> **ACTIVITY**: Print only the lines from the one with "How do I perform: Click" through the end of the data, exactly, and please omit pictures.

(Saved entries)
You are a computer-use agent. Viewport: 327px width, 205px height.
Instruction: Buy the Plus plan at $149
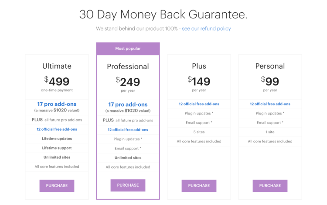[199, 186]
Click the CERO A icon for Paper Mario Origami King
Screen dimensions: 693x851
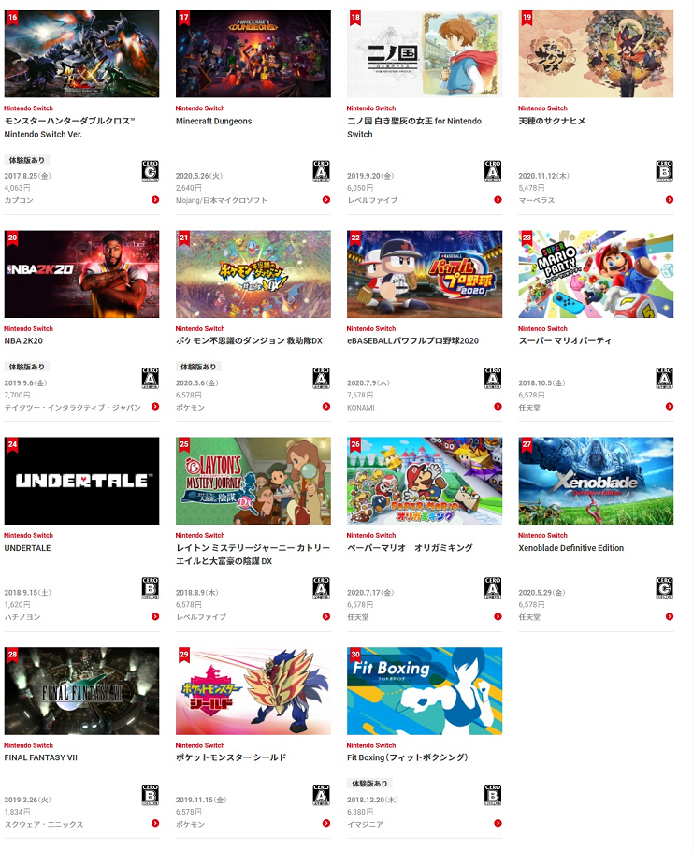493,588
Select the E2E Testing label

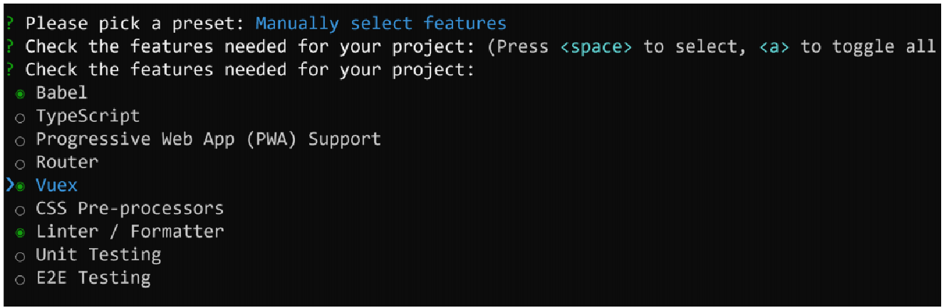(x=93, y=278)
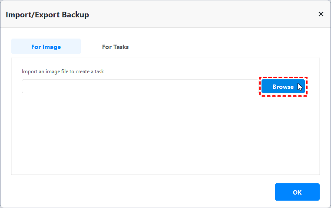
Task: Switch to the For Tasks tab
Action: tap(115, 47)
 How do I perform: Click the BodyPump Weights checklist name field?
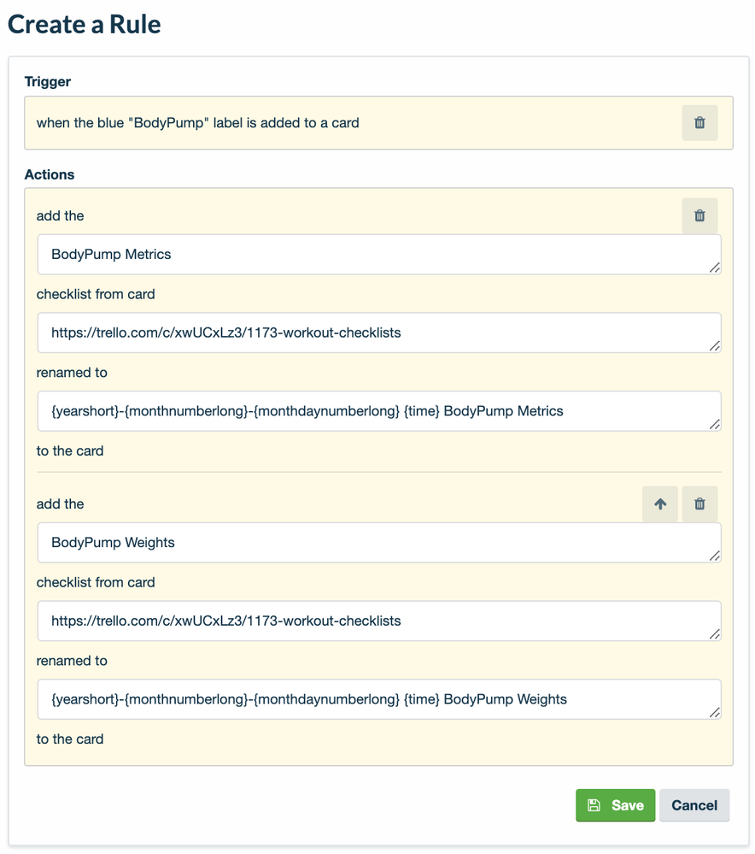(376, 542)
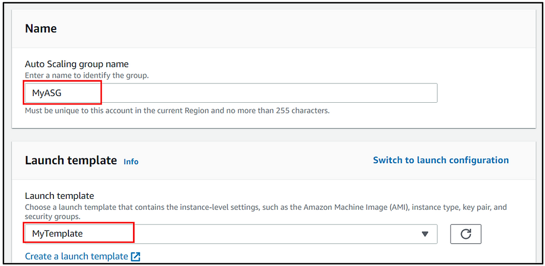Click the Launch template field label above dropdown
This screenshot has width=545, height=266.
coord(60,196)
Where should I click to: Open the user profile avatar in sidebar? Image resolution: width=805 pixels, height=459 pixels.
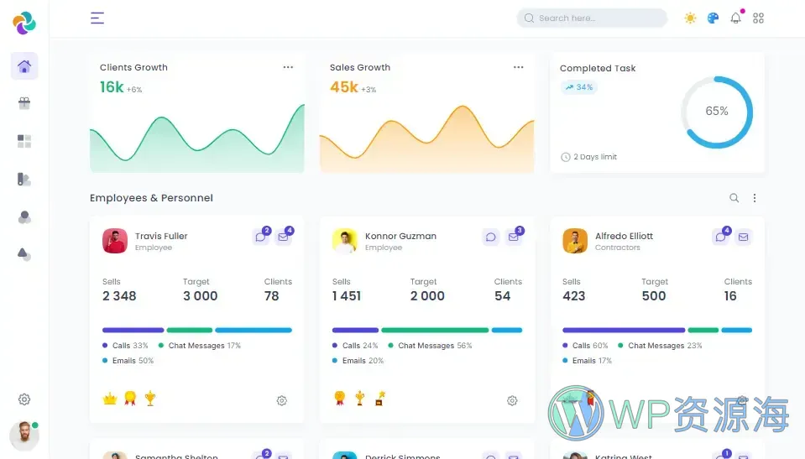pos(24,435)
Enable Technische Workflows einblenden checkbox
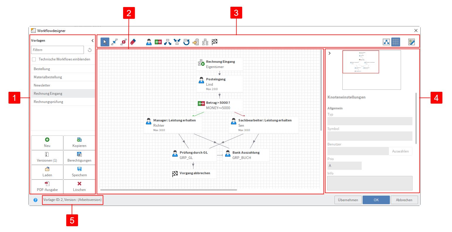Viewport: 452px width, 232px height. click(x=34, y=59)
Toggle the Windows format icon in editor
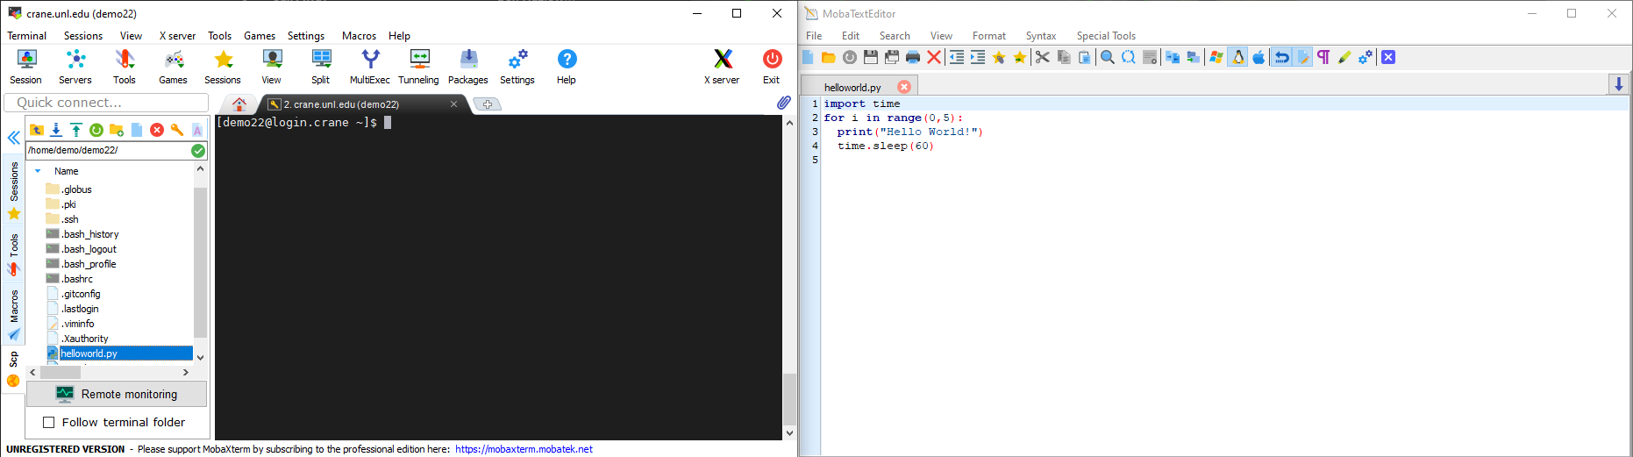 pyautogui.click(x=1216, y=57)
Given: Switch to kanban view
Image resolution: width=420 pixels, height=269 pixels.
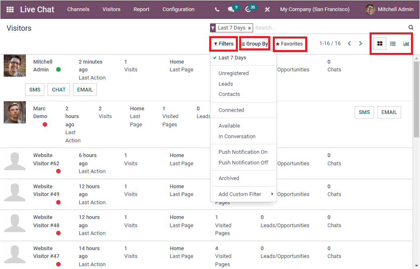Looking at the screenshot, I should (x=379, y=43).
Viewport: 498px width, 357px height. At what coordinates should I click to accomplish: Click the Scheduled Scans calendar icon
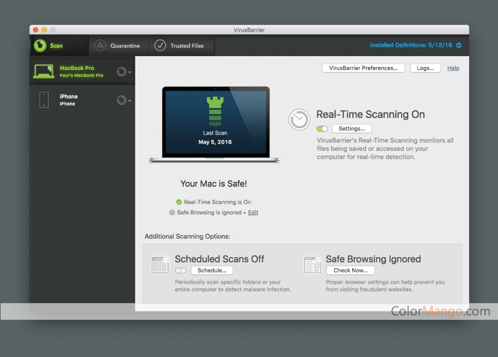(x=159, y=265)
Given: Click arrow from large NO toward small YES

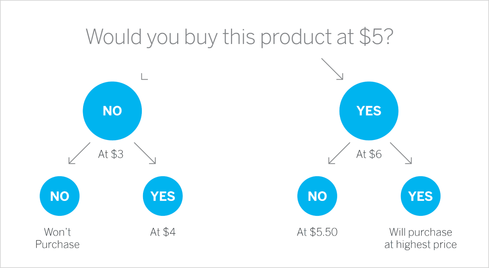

> **RESPONSE**:
 How do I perform: Click the BodyPump Weights checklist name field?
(376, 542)
Click the Launch template field label above dropdown
This screenshot has width=545, height=266.
coord(60,196)
Where should I click to: Open the user profile avatar in sidebar? Image resolution: width=805 pixels, height=459 pixels.
pos(24,435)
Enable Technische Workflows einblenden checkbox
Viewport: 452px width, 232px height. click(x=34, y=59)
Toggle the Windows format icon in editor
 pyautogui.click(x=1216, y=57)
Given: Switch to kanban view
Image resolution: width=420 pixels, height=269 pixels.
Looking at the screenshot, I should (x=379, y=43).
Viewport: 498px width, 357px height. At what coordinates should I click to accomplish: Click the Scheduled Scans calendar icon
(x=159, y=265)
Given: Click arrow from large NO toward small YES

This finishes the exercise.